**SOURCE TEXT:**
>>>>

Mars Cai: Thanks a lot for the question. The unit economics of the two models was pretty different during the pandemic time in the past few years, largely because our direct model has a bit more fixed expenses. For example, employee salary and upfront incentive fees. Our network partner model has always been pretty stable during — even during the pandemic, but since the recovery starting from the first quarter of this year, the two models’ unit economics are starting to converge. Our network partner model, financial efficiency is increasing, and our direct model is quickly rebounding. This is because: one, the general increase in foot traffic that is driving the recovery of the efficiency of our cabinets and power banks to better cover fixed costs; the other being the reduction in the fixed incentive fees.

We plan to continue optimizing our direct model going forward in the rest of this year and believe that the economics between the two should eventually reach a similar level. And yes, our direct model’s POI increased this quarter because of the recovery in foot traffic. This means that more location in direct models have the foot traffic to support our service. While we don’t have exact targets for the new POIs under either model, because our approach to POI expansion has always taken into consideration of efficiency, I believe there continues to be room for the increase in POIs under the direct model. Most of its focus will be on large-sized or higher trafficked locations, such as national or regional KAs. Thank you.

<<<<

**DIRECTIONS FOR THIS TASK:** Copy word for word the stretch of the earnings call passage above from "Mars Cai: Thanks" through "fixed incentive fees.".

**SOURCE DATA:**

>>>>

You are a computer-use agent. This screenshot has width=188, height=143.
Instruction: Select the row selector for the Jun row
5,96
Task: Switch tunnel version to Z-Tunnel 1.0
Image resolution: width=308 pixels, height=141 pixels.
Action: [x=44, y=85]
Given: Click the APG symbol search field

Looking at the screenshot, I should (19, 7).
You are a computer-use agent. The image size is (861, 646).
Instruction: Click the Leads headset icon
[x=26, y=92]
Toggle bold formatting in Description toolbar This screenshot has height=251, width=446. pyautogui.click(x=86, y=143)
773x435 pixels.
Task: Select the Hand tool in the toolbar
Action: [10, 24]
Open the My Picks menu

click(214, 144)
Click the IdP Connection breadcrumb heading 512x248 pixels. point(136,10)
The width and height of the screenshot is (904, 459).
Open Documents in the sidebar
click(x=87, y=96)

<<<<
>>>>

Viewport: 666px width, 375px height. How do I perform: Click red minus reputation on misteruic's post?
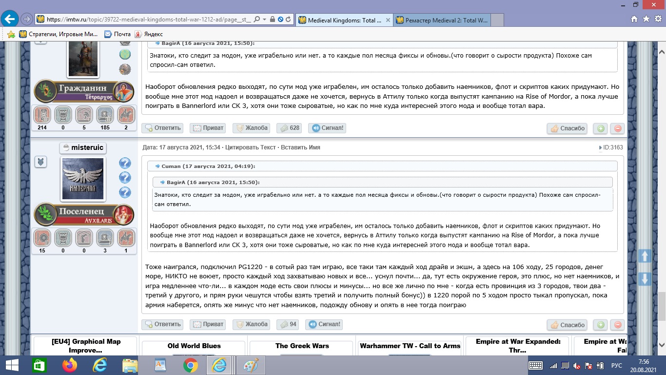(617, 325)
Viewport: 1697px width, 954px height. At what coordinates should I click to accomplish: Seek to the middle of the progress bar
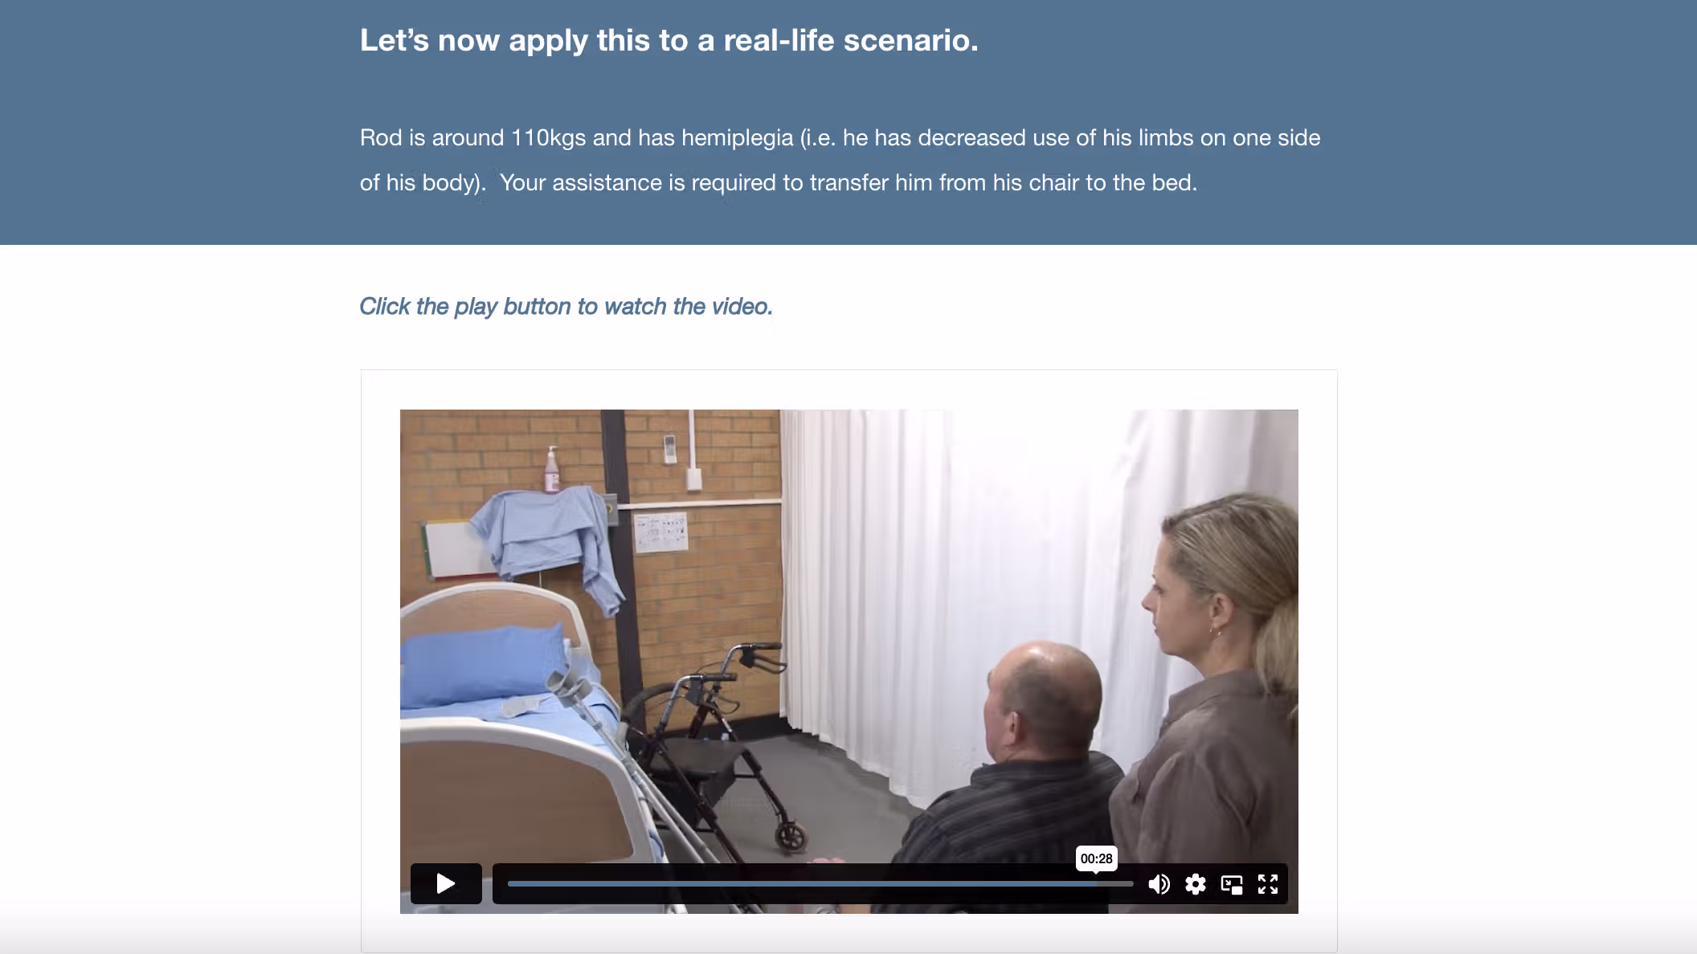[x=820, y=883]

<<<<

**EXPECTED OUTPUT:**
Mars Cai: Thanks a lot for the question. The unit economics of the two models was pretty different during the pandemic time in the past few years, largely because our direct model has a bit more fixed expenses. For example, employee salary and upfront incentive fees. Our network partner model has always been pretty stable during — even during the pandemic, but since the recovery starting from the first quarter of this year, the two models’ unit economics are starting to converge. Our network partner model, financial efficiency is increasing, and our direct model is quickly rebounding. This is because: one, the general increase in foot traffic that is driving the recovery of the efficiency of our cabinets and power banks to better cover fixed costs; the other being the reduction in the fixed incentive fees.